Wednesday, July 30, 2014

Report: FCC Needs Better Data On TV Shared Deals

The Federal Communications Commission may have problems ensuring that its regulations on shared arrangements by TV stations meet the agency's goals on competition and diversity because "it lacks basic data," the U.S. government watchdog said on Monday.

Reuters is reporting the Government Accountability Office, the investigative arm of Congress, at the request of Senate Commerce Committee Chairman Jay Rockefeller, spent a year investigating the impact of agreements between TV stations to jointly sell advertising or produce and acquire programming, or to share news or other equipment and resources.

Through interviews with stakeholders, a review of filings and documents, and a case study in six markets, the GAO found it "difficult to objectively determine" how such agreements affect the FCC's policy goals of competition, localism and diversity in the broadcasting industry.
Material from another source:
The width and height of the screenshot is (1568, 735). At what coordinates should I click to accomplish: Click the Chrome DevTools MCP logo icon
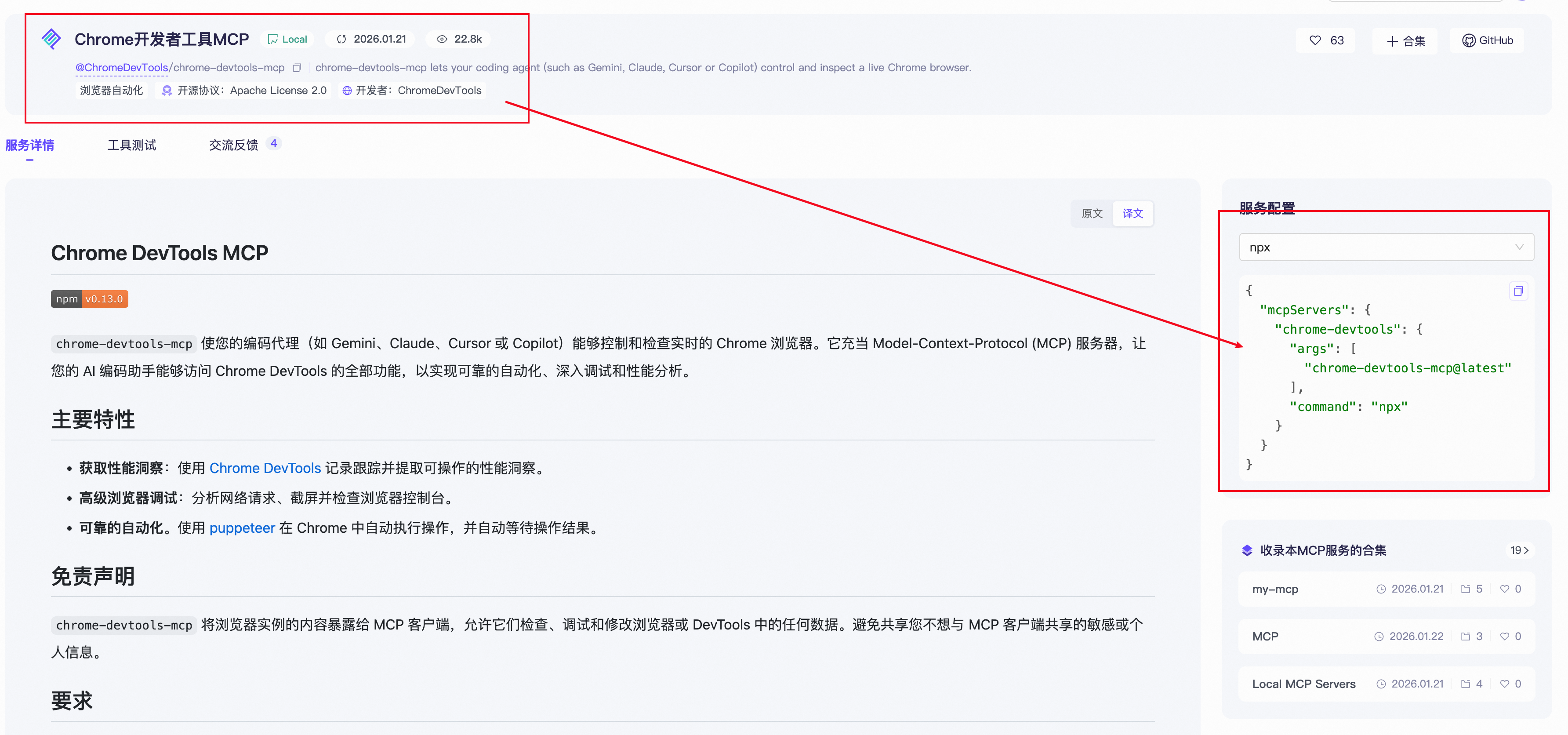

"FCC has not completed a study of and lacks basic data on broadcaster agreements. This lack of analysis and information could undermine FCC's efforts to ensure its media ownership regulations achieve their intended goals," the GAO said in a report released on Monday.

"Without conducting a fact-based analysis of how agreements are being used, FCC cannot ensure its current and future policies on broadcaster agreements serve the public interest."

The FCC in March voted along party lines, with a Democratic majority, to crack down on joint advertising sales agreements. The FCC now counts a broadcaster as having an ownership interest in any station in which that party sells 15 percent or more of weekly advertising time.